Charleston, South Carolina is particularly vulnerable to the impacts of sea level rise due to climate change. A low lying city, a sea level rise of 2-3 feet would, without adaptation, result in the submerging of parts of the city’s historic (and extremely valuable) downtown. That’s not likely to happen, of course, because the property owners, city, and state have strong incentives to adapt. [Photo courtesy of Khanrak.]

I was recently in Charleston for a conference, where I spoke on a panel about property rights in an age of climate change. Without interference, private property rights enable and encourage property owners to make rational decisions in the face of environmental and other threats—whether that means solving the problem or making the best of a bad situation. If a property has a flooding problem, for instance, the owner should have the best incentives to figure out the source of the flooding, identify cost-effective means of addressing the problem, and avoiding investment decisions that exacerbate those problems.

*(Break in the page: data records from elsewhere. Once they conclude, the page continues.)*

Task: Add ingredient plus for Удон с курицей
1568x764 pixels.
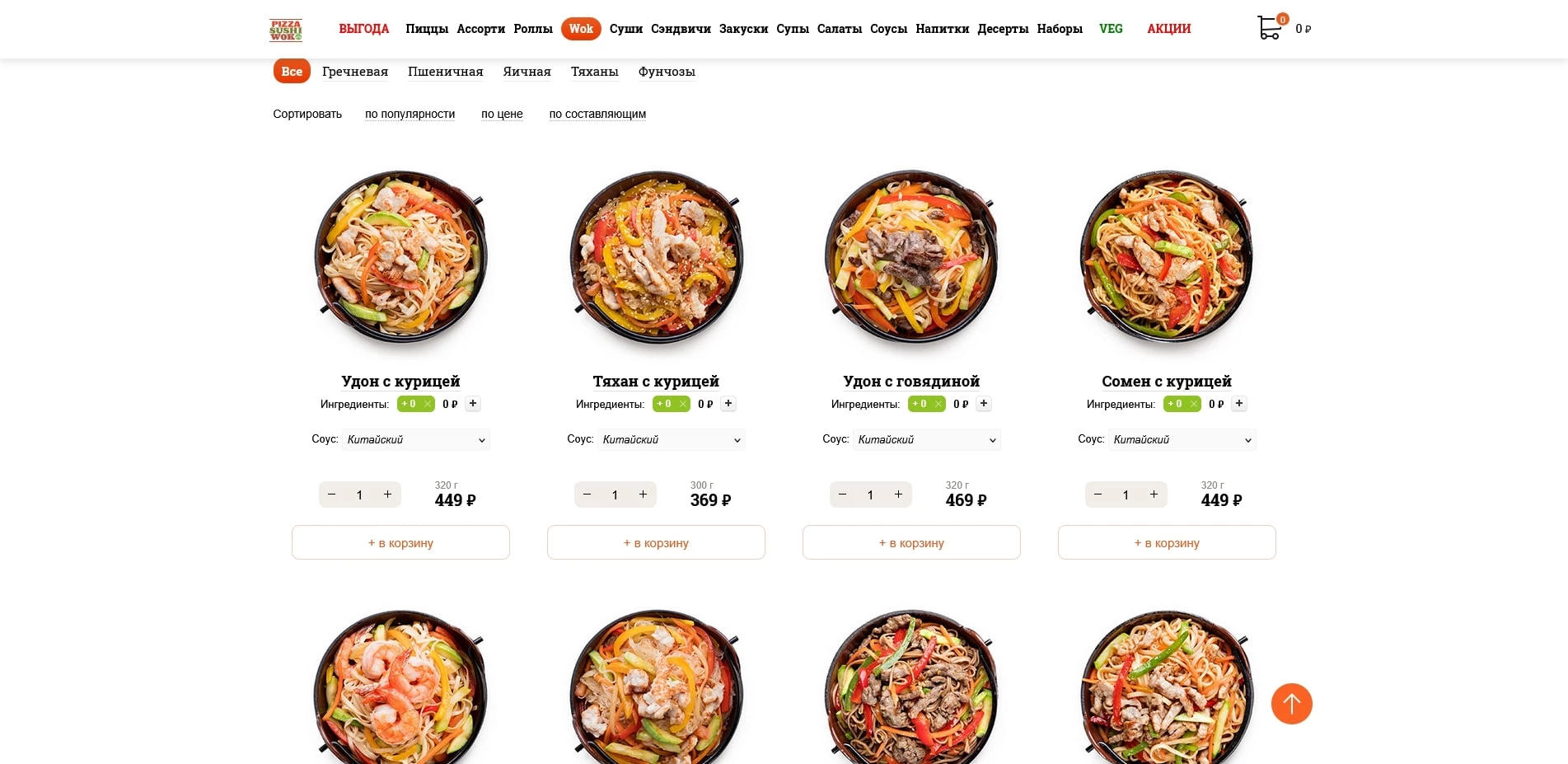Action: coord(473,404)
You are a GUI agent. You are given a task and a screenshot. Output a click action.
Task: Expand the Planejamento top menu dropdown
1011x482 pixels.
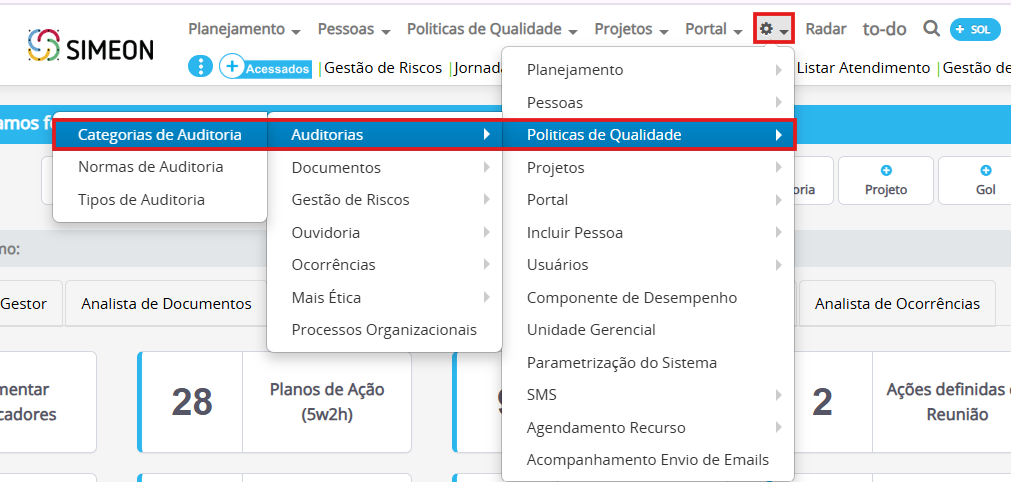[x=244, y=29]
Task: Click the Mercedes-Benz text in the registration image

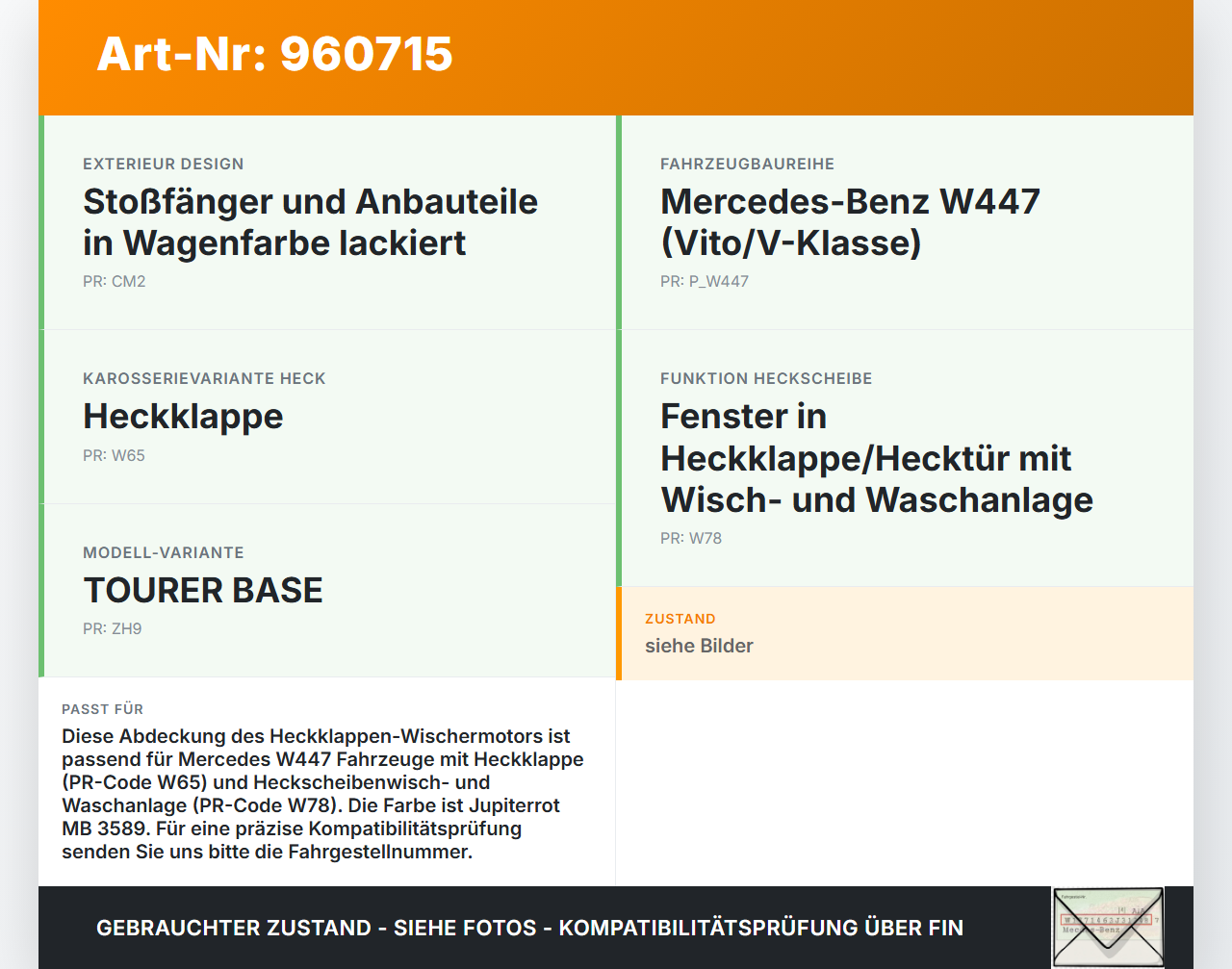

Thus, property’s dynamic adaptability should play a significant role in steering the response to several of climate change’s likely impacts. However, in the modern United States, private property rights rarely exist “without interference.” Routine property decisions require government approval (perhaps from multiple levels of government). And the environmental factors that affect property are often significantly influenced by government decisions.

Nevertheless, the Takings Clause’s protection for property rights can encourage governments to pursue rational adaptation to climate change. It can do so in at least two ways: (1) protecting the likely victims of climate change from overly exuberant governments that wipe out property rights in anticipation of those effects; and (2) ensuring that government designs climate adaptation in a rational way.

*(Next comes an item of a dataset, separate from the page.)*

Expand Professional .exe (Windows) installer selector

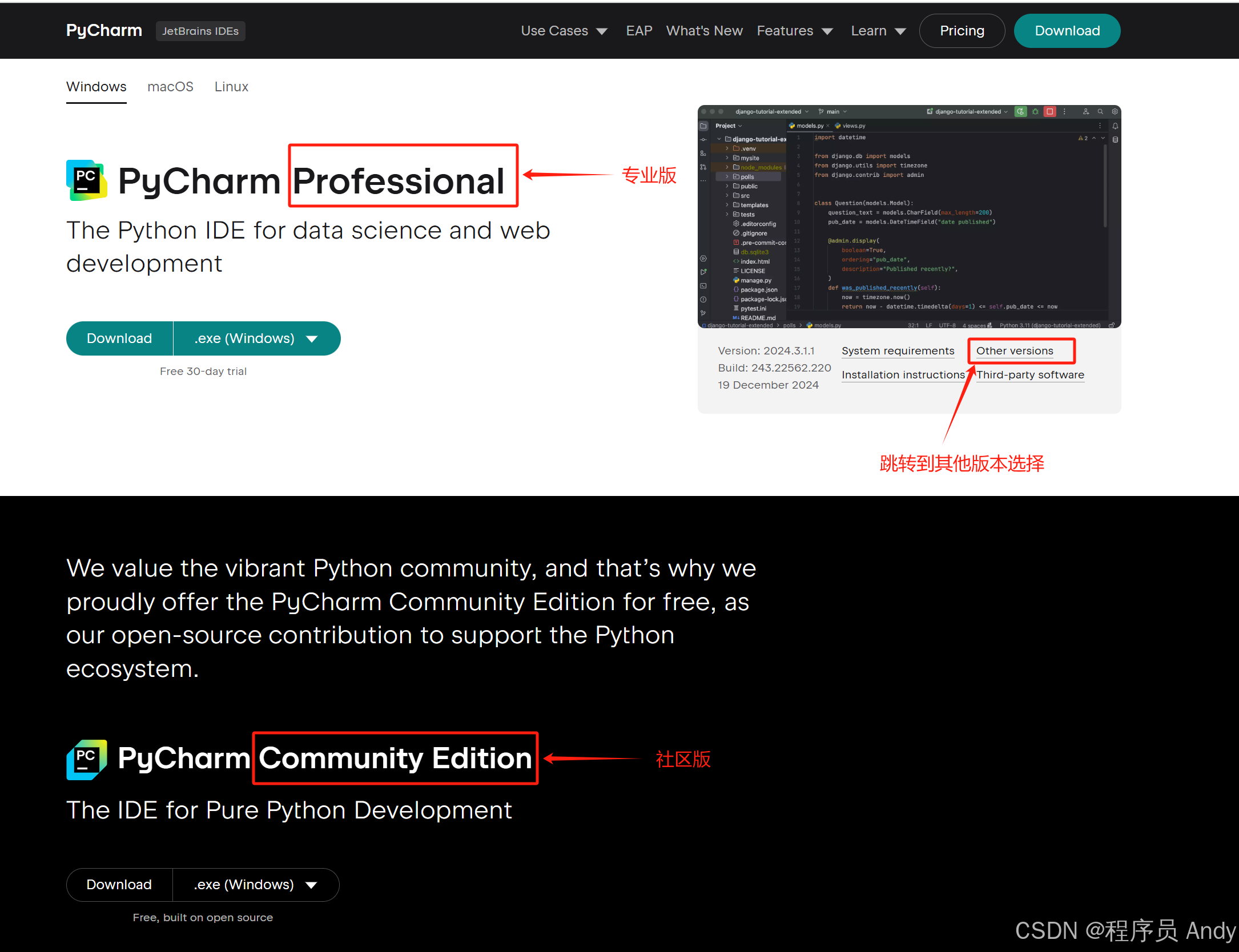pos(256,338)
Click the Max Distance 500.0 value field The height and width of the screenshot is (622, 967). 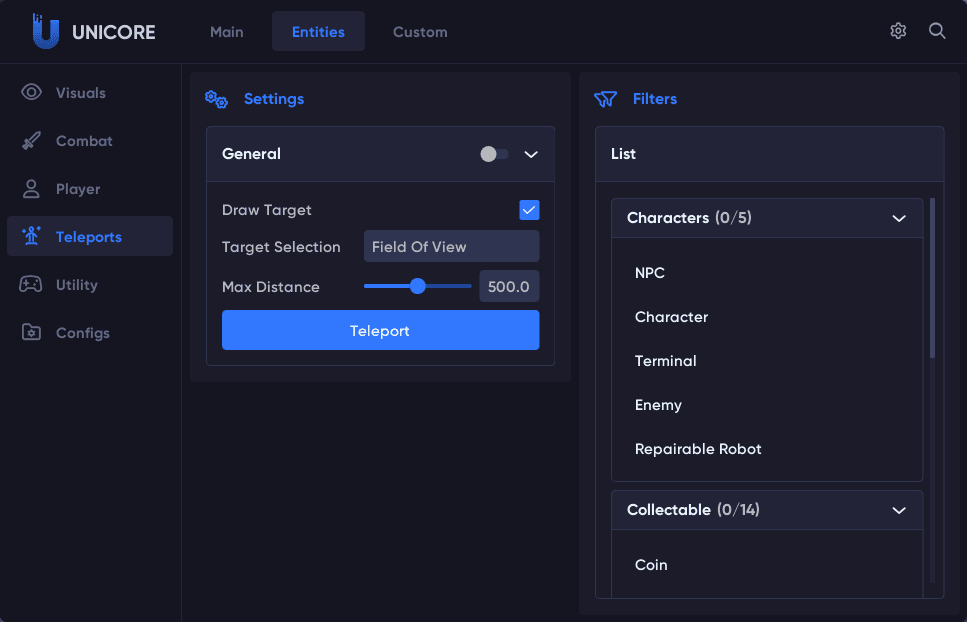[x=509, y=287]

Without the restraining influence of the Takings Clause, governments are too prone to leap from some environmental concern to unjustified bans on land use. Twenty-five years ago, the Supreme Court of the United States decided Lucas v. South Carolina Coastal Council, a case pitting property rights against sea level rise and beach erosion. Lucas owned two beachfront lots in a residential subdivision. Citing concerns that any development would adversely affect the beach, the state refused to permit homes to be constructed on either lot.

Despite denying any economic use of the land, the state refused to pay Lucas for taking the lots. The Supreme Court called foul. It held that the Takings Clause requires the government to compensate landowners when regulations deprive them of all economically beneficial use of the property. Since the state forbade any economic use of the lots, it must pay for them.

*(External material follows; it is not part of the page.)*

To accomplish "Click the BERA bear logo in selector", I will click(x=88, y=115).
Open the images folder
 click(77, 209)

The most interesting thing about the case is what happened next. When the government owned the lots and bore the costs of the development restrictions, its calculations completely changed. The regulations that seemed worthwhile to an agency that expected to bear none of the costs suddenly seemed too harsh. The state sold the lots to a developer with a permit to construct an approximately 5,000 square foot mansion.

Without the Takings Clause’s compensation requirement, states and local governments would likely respond to the risks of climate change by preemptively destroying the rights of property owners, in anticipation of future impactsLucas compels them to consider the impacts of those regulations, including whether adaptation strategies can better address environmental concerns without such harsh burdens.

Similarly, property owners’ right to compensation will encourage governments to rationally design adaptation strategies. It is inevitable that governments will pursue a variety of adaptation strategies that protect some property from sea level rise and other impacts. Charleston, for instance, will almost certainly never let the French Quarter be submerged. Many adaptations will inevitably shift impacts from some properties and onto other properties.

The Takings Clause will influence those decisions too. If government could avoid compensation, decisions would be made politically—property owners with political influence would be protected at the expense of those without. But with robust Takings Clause protections, governments have to consider the costs of those decisions. Consequently, they will be more likely to make economically rational decisions about which properties to save and which to sacrifice (knowing that they will have to pay for those sacrifices).

The result may ultimately be fewer costly and environmentally disruptive adaptations in remote areas, like sea walls. Instead, the economic incentives may favor paying for coastal properties to pursue natural adaptation strategies, including vegetation and dune renewal.